# [Text passage]

---

This is because of its mass testing regime, which meant it detected much milder cases of Covid-19 – bringing the fatality part of the case-fatality ratio down.
The UK, on the other hand, had – up until a few days ago – a much smaller testing regime, mainly measuring hospital incidences.
This brings the fatality figure up, as it means only the most severely affected people (hence why they’re in hospital) get tested.
The more testing a country does, generally, the more it can get a sense of cases of Covid-19 compared to deaths from it.
This, in turn, can allow governments to understand if their strategy in regards to Covid-19 was worse than others’.
Countries also have differences in the ways that they record deaths.
Some of these are set out in Politico, which shows a whole variety of approaches.
There are countries with narrow definitions, others with a mixed approach and the rest have a broad definition.
Austria has a “narrow definition”; it only counts “deaths of patients who have died ‘from” COVID-19 and have been reported in the country’s epidemiological reporting system”.
The same goes for the Netherlands, which only counts the deaths of patients “who tested positive for the disease and died in hospitals”.

---

# [Given entries]
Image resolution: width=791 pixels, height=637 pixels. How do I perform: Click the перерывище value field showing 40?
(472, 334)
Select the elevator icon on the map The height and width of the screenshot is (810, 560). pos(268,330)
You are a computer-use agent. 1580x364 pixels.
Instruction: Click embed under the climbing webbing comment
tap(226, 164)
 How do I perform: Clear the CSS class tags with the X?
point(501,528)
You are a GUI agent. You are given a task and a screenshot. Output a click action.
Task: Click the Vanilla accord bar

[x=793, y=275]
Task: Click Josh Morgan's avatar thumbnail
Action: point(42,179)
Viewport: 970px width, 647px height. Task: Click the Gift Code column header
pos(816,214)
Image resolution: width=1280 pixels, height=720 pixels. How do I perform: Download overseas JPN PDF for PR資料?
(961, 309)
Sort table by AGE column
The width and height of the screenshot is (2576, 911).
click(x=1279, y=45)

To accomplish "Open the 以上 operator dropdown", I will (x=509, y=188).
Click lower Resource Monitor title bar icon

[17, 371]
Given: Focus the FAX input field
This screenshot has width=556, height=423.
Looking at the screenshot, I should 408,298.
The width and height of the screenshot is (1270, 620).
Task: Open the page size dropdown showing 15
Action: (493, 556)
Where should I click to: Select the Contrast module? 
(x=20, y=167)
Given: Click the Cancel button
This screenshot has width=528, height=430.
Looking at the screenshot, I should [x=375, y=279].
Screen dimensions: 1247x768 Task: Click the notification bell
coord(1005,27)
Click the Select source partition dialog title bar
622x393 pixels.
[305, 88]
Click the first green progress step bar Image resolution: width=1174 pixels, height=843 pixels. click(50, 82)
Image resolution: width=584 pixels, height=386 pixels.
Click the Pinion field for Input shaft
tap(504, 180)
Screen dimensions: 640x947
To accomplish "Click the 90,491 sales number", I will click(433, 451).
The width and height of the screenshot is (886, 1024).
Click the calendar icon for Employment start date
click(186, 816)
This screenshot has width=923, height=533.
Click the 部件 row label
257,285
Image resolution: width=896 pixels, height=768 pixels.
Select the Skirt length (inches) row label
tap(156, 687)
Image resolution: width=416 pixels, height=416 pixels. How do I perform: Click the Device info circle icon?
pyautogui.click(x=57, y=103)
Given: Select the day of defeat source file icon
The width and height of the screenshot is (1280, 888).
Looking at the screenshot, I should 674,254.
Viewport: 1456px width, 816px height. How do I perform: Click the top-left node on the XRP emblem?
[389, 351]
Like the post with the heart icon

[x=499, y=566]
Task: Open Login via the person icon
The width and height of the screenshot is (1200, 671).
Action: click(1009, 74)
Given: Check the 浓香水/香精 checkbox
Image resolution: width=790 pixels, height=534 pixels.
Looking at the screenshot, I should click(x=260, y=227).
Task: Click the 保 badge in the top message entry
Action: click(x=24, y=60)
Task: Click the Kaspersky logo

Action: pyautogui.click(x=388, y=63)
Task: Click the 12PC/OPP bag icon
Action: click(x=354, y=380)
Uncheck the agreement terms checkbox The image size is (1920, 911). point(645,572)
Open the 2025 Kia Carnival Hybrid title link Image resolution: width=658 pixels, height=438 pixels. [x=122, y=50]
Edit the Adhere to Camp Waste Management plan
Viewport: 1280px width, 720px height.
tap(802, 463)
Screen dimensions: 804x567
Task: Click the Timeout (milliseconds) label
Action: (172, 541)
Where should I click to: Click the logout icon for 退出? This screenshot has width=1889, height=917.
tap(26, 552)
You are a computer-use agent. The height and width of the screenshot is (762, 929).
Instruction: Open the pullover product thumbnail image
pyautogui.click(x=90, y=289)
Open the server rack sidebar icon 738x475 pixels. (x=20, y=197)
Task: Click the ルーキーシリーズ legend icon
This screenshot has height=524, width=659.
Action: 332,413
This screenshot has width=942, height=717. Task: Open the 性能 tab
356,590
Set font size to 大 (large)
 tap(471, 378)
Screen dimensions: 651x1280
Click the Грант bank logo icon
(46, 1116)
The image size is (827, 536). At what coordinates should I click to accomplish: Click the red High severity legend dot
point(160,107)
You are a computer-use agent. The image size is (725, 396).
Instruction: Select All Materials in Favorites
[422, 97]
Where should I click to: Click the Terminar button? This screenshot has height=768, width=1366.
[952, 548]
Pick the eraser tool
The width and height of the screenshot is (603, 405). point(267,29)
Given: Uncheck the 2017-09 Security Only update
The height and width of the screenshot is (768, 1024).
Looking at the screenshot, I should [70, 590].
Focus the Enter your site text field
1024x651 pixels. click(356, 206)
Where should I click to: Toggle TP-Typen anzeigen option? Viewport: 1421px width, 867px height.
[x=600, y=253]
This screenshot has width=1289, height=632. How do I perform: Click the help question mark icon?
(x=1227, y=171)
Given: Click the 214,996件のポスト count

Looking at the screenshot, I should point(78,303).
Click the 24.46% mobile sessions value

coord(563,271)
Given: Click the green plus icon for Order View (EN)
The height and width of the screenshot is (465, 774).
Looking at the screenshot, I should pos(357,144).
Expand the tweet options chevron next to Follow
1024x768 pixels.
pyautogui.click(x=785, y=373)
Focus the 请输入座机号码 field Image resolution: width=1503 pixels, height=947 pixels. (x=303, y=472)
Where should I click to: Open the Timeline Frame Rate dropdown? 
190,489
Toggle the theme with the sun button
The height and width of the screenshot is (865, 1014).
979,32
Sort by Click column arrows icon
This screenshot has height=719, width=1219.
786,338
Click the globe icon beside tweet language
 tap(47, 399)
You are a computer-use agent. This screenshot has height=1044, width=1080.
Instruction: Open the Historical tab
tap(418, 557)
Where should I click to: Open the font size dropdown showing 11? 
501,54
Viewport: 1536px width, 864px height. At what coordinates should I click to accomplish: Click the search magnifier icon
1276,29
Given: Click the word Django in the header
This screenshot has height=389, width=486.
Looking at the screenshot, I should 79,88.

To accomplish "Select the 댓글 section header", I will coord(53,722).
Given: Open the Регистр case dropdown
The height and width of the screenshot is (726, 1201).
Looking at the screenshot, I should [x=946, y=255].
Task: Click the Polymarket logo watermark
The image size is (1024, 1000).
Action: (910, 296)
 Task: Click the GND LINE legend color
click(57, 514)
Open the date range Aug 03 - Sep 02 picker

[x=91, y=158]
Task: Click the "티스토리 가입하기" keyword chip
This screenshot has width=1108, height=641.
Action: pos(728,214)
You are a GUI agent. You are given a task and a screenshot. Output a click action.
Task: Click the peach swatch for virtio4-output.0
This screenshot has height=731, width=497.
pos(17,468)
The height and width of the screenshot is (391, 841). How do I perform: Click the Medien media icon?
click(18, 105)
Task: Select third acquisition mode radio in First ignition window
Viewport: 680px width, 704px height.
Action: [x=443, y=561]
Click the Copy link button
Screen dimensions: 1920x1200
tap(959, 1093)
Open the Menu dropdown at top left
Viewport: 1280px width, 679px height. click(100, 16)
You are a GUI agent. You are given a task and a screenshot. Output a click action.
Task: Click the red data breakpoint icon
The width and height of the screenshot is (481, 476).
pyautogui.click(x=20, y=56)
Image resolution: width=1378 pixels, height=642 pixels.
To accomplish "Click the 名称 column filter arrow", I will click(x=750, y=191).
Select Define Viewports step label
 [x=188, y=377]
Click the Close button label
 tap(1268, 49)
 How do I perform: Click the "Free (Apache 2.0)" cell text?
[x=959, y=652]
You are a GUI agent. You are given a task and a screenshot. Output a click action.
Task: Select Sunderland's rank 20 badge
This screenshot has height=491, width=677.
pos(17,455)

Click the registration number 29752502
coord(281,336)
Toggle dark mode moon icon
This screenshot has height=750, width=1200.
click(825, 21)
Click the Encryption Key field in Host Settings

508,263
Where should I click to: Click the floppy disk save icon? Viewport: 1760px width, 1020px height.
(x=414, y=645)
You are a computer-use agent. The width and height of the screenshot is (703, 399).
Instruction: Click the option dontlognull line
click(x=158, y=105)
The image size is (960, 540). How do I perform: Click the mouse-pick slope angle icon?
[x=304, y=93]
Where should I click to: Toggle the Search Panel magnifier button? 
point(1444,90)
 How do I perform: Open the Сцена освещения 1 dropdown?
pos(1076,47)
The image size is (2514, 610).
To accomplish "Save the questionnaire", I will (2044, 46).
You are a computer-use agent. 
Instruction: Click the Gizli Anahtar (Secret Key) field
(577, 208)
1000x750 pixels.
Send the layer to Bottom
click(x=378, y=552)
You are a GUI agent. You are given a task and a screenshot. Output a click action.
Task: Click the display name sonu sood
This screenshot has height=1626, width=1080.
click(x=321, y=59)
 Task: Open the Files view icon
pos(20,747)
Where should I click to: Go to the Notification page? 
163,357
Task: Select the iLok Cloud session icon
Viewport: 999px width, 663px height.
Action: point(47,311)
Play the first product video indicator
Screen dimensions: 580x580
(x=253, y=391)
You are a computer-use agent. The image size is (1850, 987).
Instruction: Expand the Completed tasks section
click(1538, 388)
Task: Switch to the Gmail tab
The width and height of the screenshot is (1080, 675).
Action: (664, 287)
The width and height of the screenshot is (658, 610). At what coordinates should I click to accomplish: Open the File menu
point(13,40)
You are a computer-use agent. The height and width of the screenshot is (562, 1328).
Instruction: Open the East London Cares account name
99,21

---

# [Explore the material]
[1] According to the passage on Covid-19 testing and death counts, why did the UK's smaller testing regime push its fatality figure up? Answer in one to three sentences.
[2] List every country named in the passage on Covid-19 testing and death counts.
[3] Continue the passage on Covid-19 testing and death counts from the point where it stops.
The lines are separate material and have no connection to the passage.

# [Answers for this exercise]
[1] The UK's testing mainly measured hospital cases, so only the most severely affected people were tested. Leaving out milder cases raised the fatality share of the case-fatality ratio.

[2] The UK, Austria, the Netherlands

[3]
As of April 29, the UK has included “deaths in all settings where there’s a positive COVID-19 test, for example, in care homes.”
Generally, this area has been quite opaque – in terms of understanding how different governments record figures, but it needs to be deciphered to make assessments.
In years to come – God willing that the Coronavirus crisis will end – one suspects that people will become far more interested in international healthcare systems, and what we can learn from them.
Indeed, there is already much interest in South Korea and Germany, as they have been praised for controlling the virus well.
One advantage Germany has is 621 acute care hospital beds available per hundred thousand people (the second highest number in the whole of Europe).
Differences between healthcare systems will no doubt have an impact on death rates, and in due course, analysts will want to study them – in order to learn most of all.
In a Twitter post Nick Stripe, Head of Health Analytics at the UK’s Foreign Office for National Statistics, has warned against making comparisons between countries’ death rates, because some are quicker – or slower – at reporting data.
He said the UK death registrations data “is the fastest, most frequent and most in depth than any other stats agency”.
This should be considered in light of a recent study by EuroMOMO, a network of epidemiologists, who collect weekly reports on deaths from all causes in 24 European countries – and concluded the UK has the worst score.
While excess mortality is a good metric – “the gap between the total number of people who died from any cause, and the historical average for the same place and time of year” – it could also be affected by lags in reporting Covid-19 deaths.
Until we know that every nation is up to speed on reporting figures, no one should make pronouncements on death rates.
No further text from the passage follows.